Seiring waktu, perasaan tertekan itu terus mengganjal di hatinya. Aisha merasa bahwa dia mengenakan hijab bukan karena dia benar-benar mengerti atau merasakannya, melainkan karena rasa takut akan hukuman dan tekanan dari ajaran yang sangat dogmatis. Kegelisahan ini membuatnya mulai mempertanyakan banyak hal dalam dirinya, dan pertemuannya dengan Pablo serta meditasi yang dia pelajari hanya memperdalam keraguan itu.
Di tengah kebingungan ini, Aisha menemukan ceramah-ceramah dari Nouman Ali Khan, seorang dai yang dikenal dengan pendekatan moderat dan rasionalnya terhadap Islam. Berbeda dengan Zakir Naik, ceramah-ceramah Nouman Ali Khan lebih menekankan pada pemahaman yang mendalam dan penuh kasih terhadap ajaran Islam, tanpa tekanan yang berlebihan untuk mematuhi aturan-aturan tertentu tanpa memahami maknanya.
Dalam salah satu ceramahnya, Nouman Ali Khan berbicara tentang hijab dengan cara yang sangat berbeda. "Hijab adalah perjalanan spiritual yang harus dipilih dengan hati yang yakin," katanya. "Keimanan seseorang tidak diukur dari penampilan luar semata, tetapi dari bagaimana ia menjalani hidup dengan tulus dan jujur. Jangan merasa tertekan untuk melakukan sesuatu hanya karena orang lain mengatakannya, tetapi pahamilah apa yang benar-benar berarti bagimu."

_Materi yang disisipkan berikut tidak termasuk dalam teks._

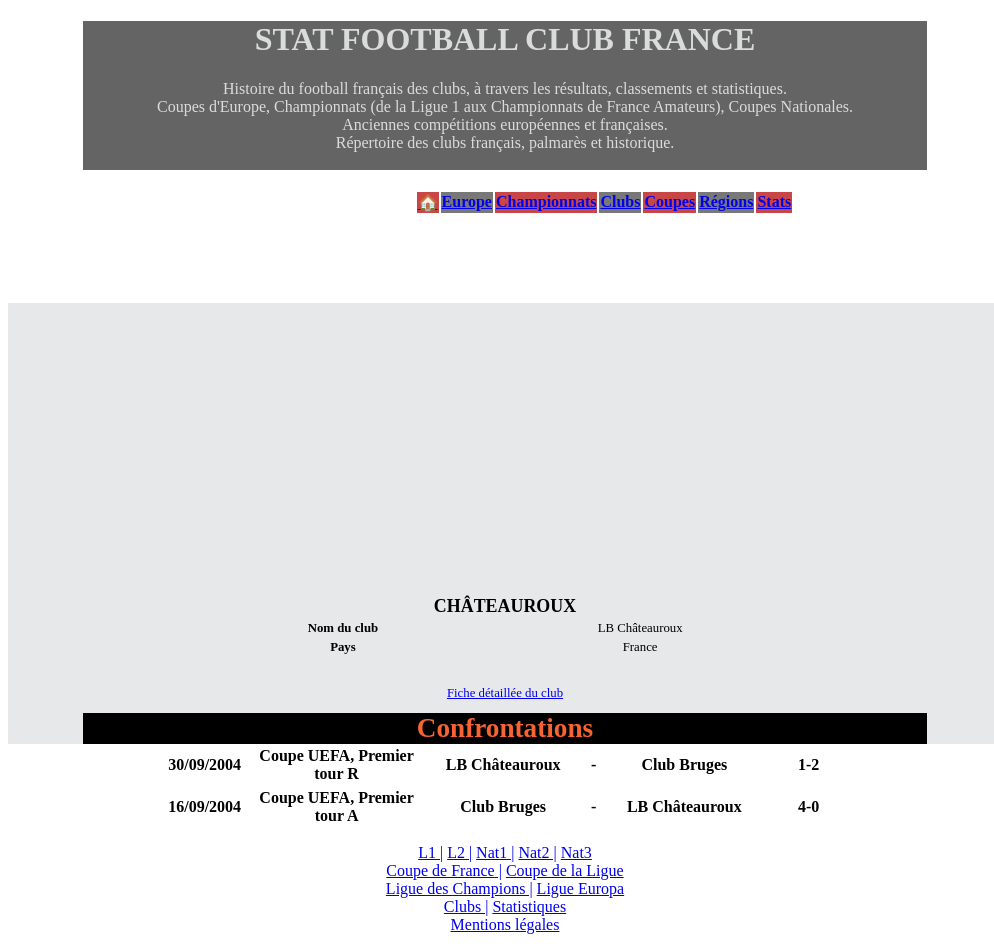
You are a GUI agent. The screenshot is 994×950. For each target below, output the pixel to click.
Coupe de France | (444, 870)
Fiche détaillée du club (505, 693)
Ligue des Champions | (459, 888)
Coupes (669, 201)
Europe (467, 201)
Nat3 (576, 852)
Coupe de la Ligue (565, 870)
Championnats (546, 201)
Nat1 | (495, 852)
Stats (774, 201)
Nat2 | (537, 852)
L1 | (430, 852)
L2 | (459, 852)
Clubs (620, 201)
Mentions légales (505, 924)
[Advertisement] (505, 443)
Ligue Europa (581, 888)
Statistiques (529, 906)
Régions (726, 201)
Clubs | (466, 906)
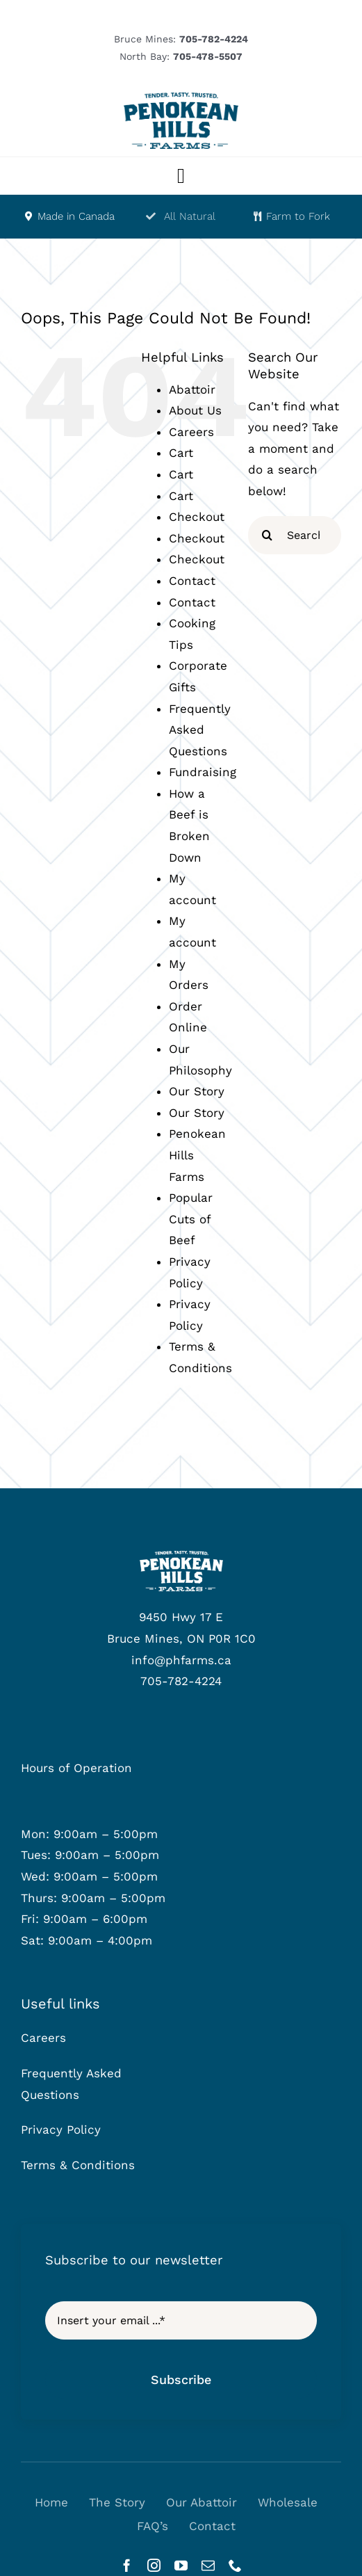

Ceramah itu menggema dalam hati Aisha. Kata-kata Nouman Ali Khan membuka pintu baru baginya untuk melihat Islam dengan cara yang lebih fleksibel dan penuh pengertian. Dia mulai menyadari bahwa keputusannya untuk mengenakan hijab bukanlah hasil dari pemahaman yang mendalam, melainkan dari rasa takut dan tekanan sosial. Aisha mulai mempertanyakan apakah dia benar-benar memahami makna dari hijab atau apakah dia hanya mengenakannya karena merasa harus melakukannya.